Courting Customers Across Channels

When consumers immerse themselves in your brand: game, set and match.

If you’re a tennis fan interested in the action at this year’s U.S. Open Championships, you probably already know American Express is one of the official sponsors. If you didn’t, the information won’t be easy to miss. You probably couldn’t avoid it if you tried.

That’s because the American Express campaign surrounding its sponsorship of the tennis championships is one of the most integrated multimedia campaigns you’ve likely ever seen, and its use of interactive and digital media is truly masterful. If you’re willing, American Express will envelop you in its world for the duration of the Open.

In addition to the usual television, print, and outdoor advertising, Amex is sponsoring a fleet of “interactive taxis” in New York City, in which touch screen computers are installed for up-to-date information. Non-taxi-riding fans can get information — sponsored by Amex — via phone, on their fax machines, on an online microsite, via email, or through SMS text messaging on a wireless device or cell phone.

There’s no question. American Express really does own the event. Why? The company is surrounding people with its message and its brand. (Rex Briggs of Marketing Evolution called it “surround sound” marketing.) Day in and day out during the tournament, people are exposed to tennis news and scores along with images and sound of their favorite players — all appearing alongside the ubiquitous American Express brand.

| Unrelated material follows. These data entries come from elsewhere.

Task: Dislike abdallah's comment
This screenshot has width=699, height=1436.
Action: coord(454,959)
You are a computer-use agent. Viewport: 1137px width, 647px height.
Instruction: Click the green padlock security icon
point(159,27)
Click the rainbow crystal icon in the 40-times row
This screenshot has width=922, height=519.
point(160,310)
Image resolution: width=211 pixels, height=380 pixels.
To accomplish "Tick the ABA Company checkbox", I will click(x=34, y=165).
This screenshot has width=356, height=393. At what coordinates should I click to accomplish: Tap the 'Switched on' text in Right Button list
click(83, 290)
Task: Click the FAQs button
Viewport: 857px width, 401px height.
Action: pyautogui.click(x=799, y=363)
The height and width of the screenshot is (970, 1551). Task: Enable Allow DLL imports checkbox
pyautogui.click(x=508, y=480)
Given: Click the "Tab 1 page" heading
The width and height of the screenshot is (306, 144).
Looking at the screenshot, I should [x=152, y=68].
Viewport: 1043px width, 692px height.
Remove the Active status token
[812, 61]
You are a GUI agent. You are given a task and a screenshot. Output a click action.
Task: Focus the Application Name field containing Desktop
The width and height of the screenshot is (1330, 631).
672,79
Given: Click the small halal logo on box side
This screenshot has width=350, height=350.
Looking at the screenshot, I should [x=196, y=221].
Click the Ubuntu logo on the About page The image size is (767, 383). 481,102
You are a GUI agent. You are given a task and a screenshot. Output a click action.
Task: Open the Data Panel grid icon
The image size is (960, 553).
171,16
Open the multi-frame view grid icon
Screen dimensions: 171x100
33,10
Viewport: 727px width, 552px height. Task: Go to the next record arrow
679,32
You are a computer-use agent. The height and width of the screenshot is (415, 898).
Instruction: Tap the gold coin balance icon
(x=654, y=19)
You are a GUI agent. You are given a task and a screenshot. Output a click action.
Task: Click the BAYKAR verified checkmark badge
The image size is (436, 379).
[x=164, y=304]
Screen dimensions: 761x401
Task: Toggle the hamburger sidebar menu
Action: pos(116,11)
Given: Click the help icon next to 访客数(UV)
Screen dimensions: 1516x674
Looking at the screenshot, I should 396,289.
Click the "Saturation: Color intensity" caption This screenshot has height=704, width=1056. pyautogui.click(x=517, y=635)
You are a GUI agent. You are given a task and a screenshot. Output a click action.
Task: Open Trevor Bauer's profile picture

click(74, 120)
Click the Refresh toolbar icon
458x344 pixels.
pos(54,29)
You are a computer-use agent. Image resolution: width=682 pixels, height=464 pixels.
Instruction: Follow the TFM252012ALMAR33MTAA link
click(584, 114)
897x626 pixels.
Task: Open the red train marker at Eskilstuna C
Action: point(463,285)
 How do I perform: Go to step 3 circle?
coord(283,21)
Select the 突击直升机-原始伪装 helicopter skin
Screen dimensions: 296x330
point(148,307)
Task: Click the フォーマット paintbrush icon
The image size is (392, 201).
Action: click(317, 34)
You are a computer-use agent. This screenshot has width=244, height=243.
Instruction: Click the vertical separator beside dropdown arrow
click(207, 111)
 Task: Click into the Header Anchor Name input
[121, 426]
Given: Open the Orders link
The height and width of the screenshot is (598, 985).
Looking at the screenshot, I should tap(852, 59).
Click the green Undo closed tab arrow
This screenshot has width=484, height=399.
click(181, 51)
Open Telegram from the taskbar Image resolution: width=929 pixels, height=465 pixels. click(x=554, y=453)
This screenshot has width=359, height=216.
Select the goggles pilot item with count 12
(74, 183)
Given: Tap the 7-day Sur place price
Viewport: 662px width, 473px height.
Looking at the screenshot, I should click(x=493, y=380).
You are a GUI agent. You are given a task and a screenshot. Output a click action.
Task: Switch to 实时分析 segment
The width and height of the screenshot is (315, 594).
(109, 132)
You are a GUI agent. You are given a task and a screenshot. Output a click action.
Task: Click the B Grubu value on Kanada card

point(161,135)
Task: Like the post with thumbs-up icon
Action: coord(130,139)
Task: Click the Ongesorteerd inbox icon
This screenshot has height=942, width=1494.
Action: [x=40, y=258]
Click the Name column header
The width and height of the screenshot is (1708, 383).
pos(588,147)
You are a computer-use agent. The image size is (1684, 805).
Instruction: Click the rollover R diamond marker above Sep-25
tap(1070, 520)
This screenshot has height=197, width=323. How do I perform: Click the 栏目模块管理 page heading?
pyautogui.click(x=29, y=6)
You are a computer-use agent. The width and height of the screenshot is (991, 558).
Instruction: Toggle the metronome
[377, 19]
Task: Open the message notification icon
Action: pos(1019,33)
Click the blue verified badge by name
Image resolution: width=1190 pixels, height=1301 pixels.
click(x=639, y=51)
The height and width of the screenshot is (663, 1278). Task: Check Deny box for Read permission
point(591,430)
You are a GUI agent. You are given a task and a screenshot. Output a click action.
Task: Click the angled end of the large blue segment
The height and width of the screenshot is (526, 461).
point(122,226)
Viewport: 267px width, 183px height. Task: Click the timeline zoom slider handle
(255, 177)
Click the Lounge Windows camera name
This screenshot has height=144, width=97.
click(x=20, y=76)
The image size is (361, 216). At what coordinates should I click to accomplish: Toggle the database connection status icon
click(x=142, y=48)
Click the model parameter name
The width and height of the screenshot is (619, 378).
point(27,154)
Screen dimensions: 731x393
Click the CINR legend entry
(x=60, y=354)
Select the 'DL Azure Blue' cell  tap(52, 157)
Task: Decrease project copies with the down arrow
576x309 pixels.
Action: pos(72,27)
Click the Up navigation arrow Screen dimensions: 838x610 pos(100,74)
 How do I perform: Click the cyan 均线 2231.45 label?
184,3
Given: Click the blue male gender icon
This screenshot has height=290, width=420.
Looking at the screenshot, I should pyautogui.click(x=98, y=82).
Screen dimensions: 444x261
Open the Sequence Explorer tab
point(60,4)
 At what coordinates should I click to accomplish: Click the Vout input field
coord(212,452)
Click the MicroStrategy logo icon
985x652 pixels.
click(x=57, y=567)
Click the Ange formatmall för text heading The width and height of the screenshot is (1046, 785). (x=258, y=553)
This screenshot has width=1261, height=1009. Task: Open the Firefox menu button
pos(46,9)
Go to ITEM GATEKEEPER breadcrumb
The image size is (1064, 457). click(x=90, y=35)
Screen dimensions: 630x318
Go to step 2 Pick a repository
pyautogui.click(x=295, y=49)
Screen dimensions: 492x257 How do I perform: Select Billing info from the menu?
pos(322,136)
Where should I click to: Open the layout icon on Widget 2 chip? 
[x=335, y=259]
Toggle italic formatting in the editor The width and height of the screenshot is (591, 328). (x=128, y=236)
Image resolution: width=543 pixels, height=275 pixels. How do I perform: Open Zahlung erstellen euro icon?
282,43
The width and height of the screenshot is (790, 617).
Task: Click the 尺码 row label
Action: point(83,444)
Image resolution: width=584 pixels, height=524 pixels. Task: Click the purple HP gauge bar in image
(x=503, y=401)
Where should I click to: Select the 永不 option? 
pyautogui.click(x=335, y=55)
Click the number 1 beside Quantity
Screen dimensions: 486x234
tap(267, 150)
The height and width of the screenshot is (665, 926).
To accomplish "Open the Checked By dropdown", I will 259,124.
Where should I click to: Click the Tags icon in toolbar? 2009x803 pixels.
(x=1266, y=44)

American Express has long been a major presence at the U.S. Open, but this year, realizing its target audience has greatly increased time spent online, the financial services and travel company made the appropriate investment in digital marketing, with help from its agencies: Digitas, MindShare, Momentum, and Ogilvy. The effort began in the days before the tournament started, when the company sent street teams to hand out tennis balls emblazoned with Amex’s logo and a Web site address. Visitors to TennisAnyone.org could enter to win tickets, autographed posters, and postcards. The company’s other microsite features a download of a tennis game for PDAs people can play between matches. Don’t care much for tennis but enjoy the social aspects of attending the tournament? The microsite details celebrity sightings at each day’s events.

Evidence supporting this type of online marketing reinforcement is mostly anecdotal. Amex hired brand researchers Dynamic Logic to assess the effectiveness of its online campaign. Whether they’ll ever share the information remains to be seen. Current Interactive Advertising Bureau (IAB) marketing mix research (which involves six brand-name advertisers) will likely yield some more hard numbers, but results won’t be in for a couple months.

The most recent evidence we have to support such a marketing plan comes from the Online Publishers Association (OPA) and Millward Brown IntelliQuest. Earlier this year, the two set out to study recall and memorability of online and TV advertising, both alone and in tandem, following a single exposure to the ad creative. The subject campaign was for the U.S. Air Force, created by GSD&M of Austin, Texas. The broadcast ad appeared on “Who Wants to Be a Millionaire?” The online ad was a sponsorship on the ESPN Web site.

In a day-after ad recall test, the company found those who had been exposed to both the TV and the online ads were more likely (32 percent) to remember the TV ad than those exposed to only the TV ad (23 percent). Day-after awareness was also significantly higher among those who had been exposed to the online ads (38 percent) as compared to the control group (21 percent).

Another excellent example of this type of effort is Apple’s “Switch” campaign, aimed at converting PC users to the Apple cult. The TV ads and outdoor creative are well reinforced and even augmented by what’s featured online. Not only can site visitors take another look at the TV ads, a feature that has no doubt contributed to Ellen Feiss mania, they also can look at what are presumably the emails that led to the selection of Feiss and all the other “switchers.” Additional “true stories” of PC abandonment in favor of Mac contribute to the argument, as do sections called “Why Switch?” “Questions,” “How to Buy,” and “How to Switch.” Online, Apple accomplishes what it never could on TV: construct a coherent argument, provide examples and case studies, and show the converted how to act on their newfound convictions.

Falling short of this potential is Nike. It recently sent an email to its list with the subject line “See what happened next.” I was intrigued. What I found wasn’t “next,” it was mostly the same old story. The campaign was tied into an ad Nike has been airing on TV recently. In it, audio of an orchestra warming up is accompanied by video of athletes performing the rituals associated with preparing for competition.

Teased by the opportunity to see what happened next, I clicked the email to go to the nike.com/before site. There, some interactive Flash creative echoed, but did little to expand upon, the TV ad. Granted, an athletic shoe isn’t the high consideration item a computer is, but I was disappointed seeing the exact same images I’d already seen on TV. Online should maintain familiar aspects, such as the logo and theme, but should expand upon and advance the story told on TV.

Nike, like American Express, wants you to play its game and enter its world. Stepping onto the court with Amex just seems like a lot more fun.